TASK PROMPT
Nothing but a number is needed: the count of lines below that include "agent".

Screenshot grounding data:
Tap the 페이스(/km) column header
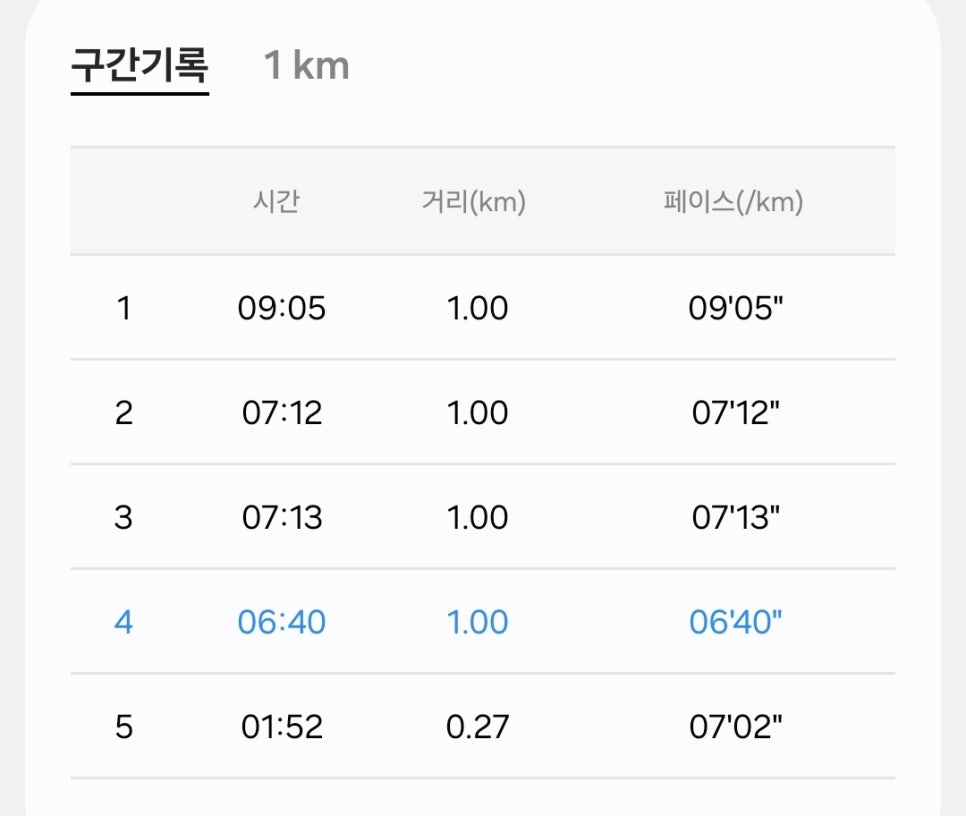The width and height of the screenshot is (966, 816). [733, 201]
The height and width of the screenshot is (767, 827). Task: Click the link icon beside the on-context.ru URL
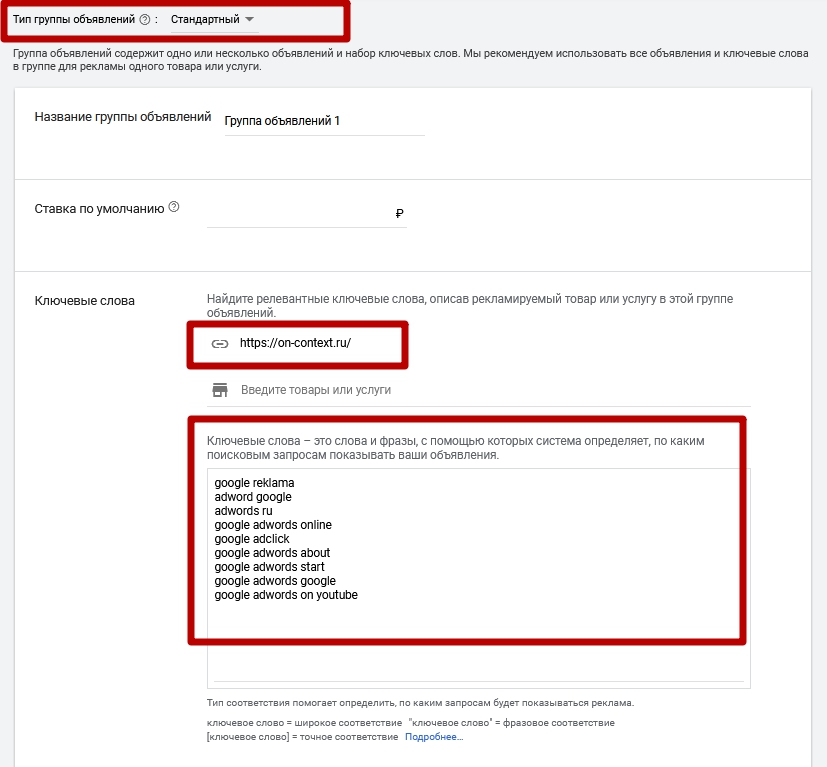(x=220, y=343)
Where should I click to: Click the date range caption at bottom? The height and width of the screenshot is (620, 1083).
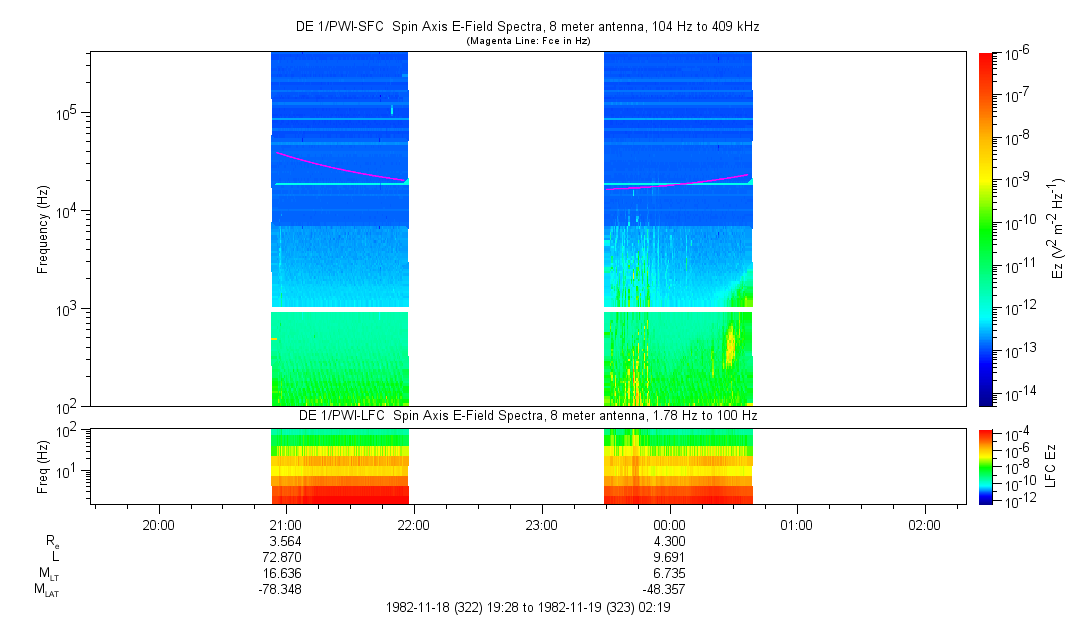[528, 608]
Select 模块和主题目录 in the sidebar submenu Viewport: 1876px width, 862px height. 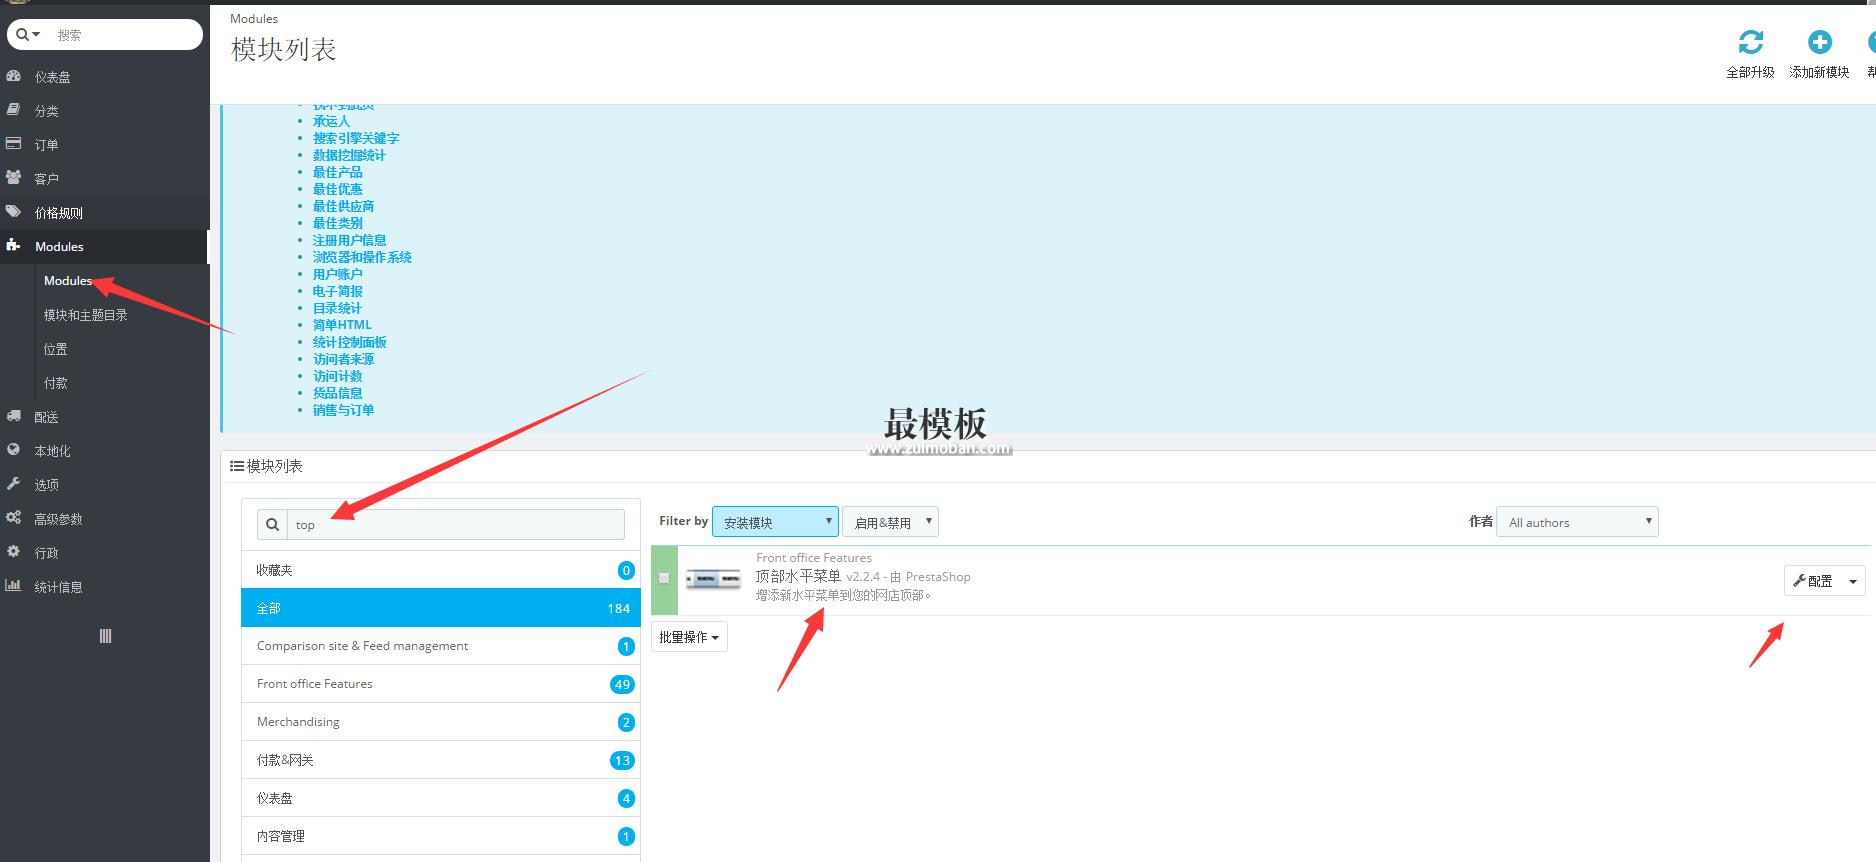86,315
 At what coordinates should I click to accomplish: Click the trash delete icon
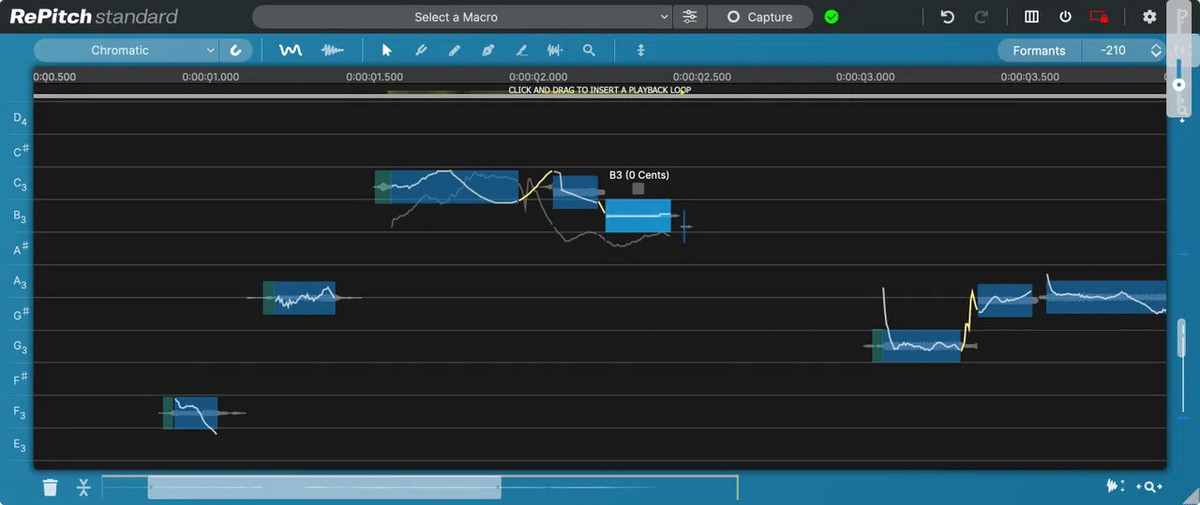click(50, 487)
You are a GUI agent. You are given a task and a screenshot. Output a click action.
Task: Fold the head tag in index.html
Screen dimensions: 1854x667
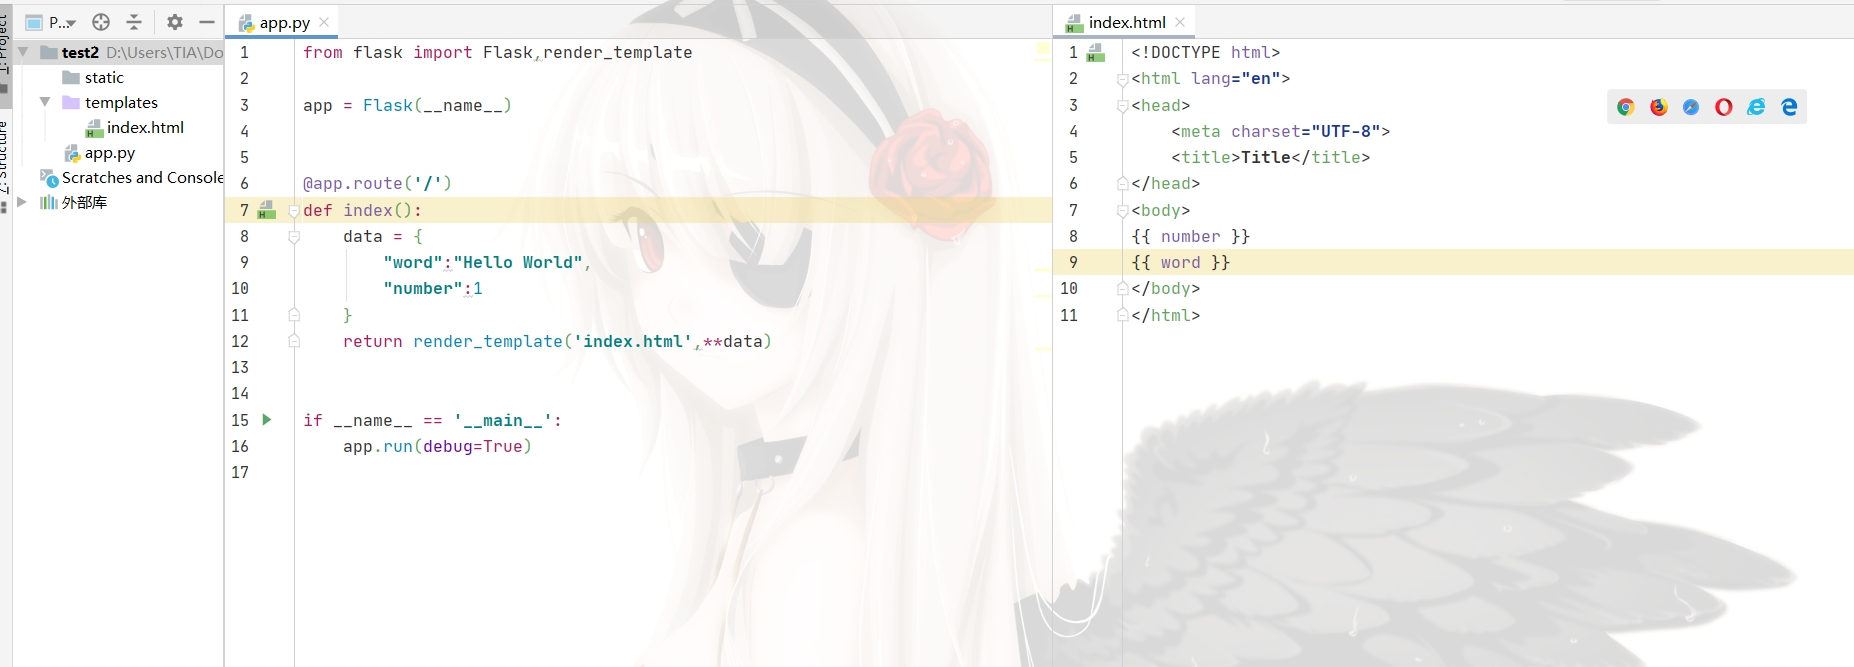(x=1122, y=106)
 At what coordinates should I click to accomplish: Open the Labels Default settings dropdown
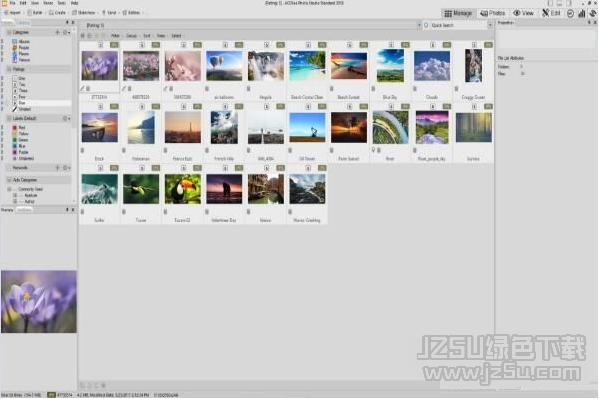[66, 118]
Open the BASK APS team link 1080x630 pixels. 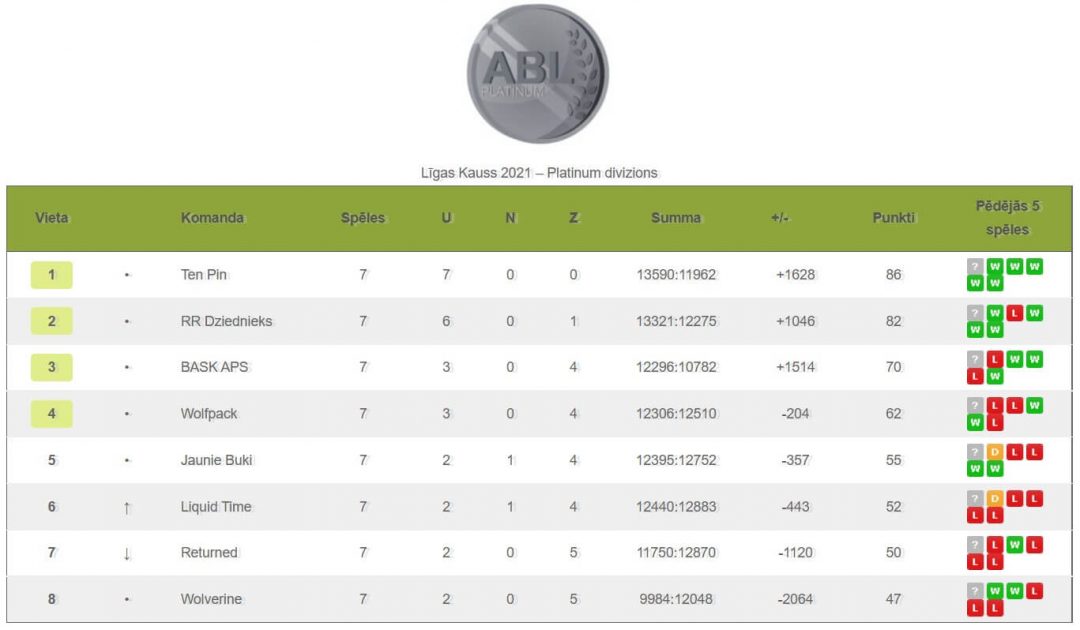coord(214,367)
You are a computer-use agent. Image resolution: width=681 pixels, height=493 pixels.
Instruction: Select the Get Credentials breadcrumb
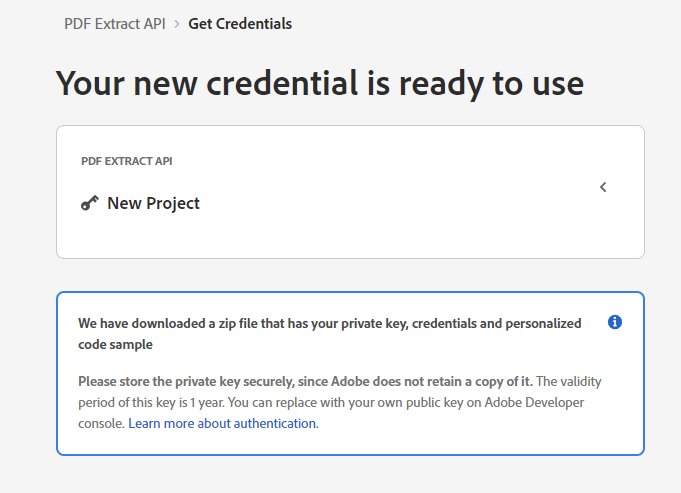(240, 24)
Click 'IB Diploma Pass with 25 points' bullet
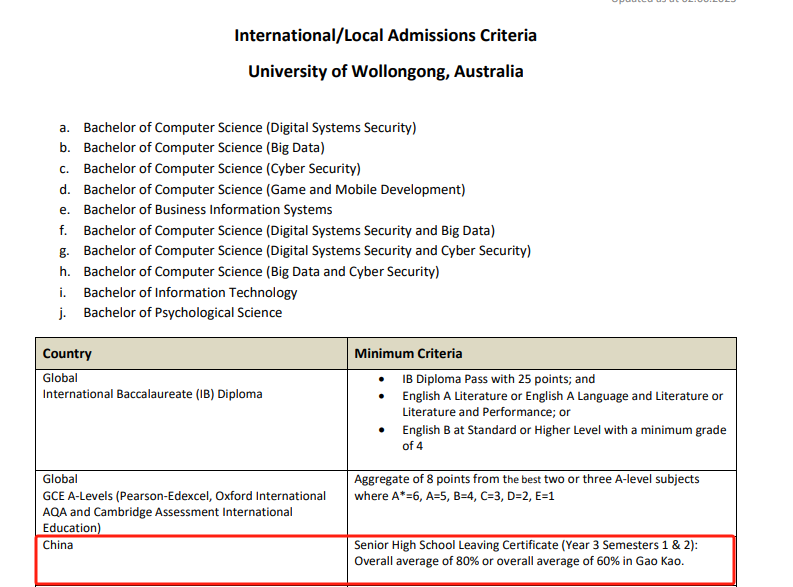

RESPONSE TO THE TASK
2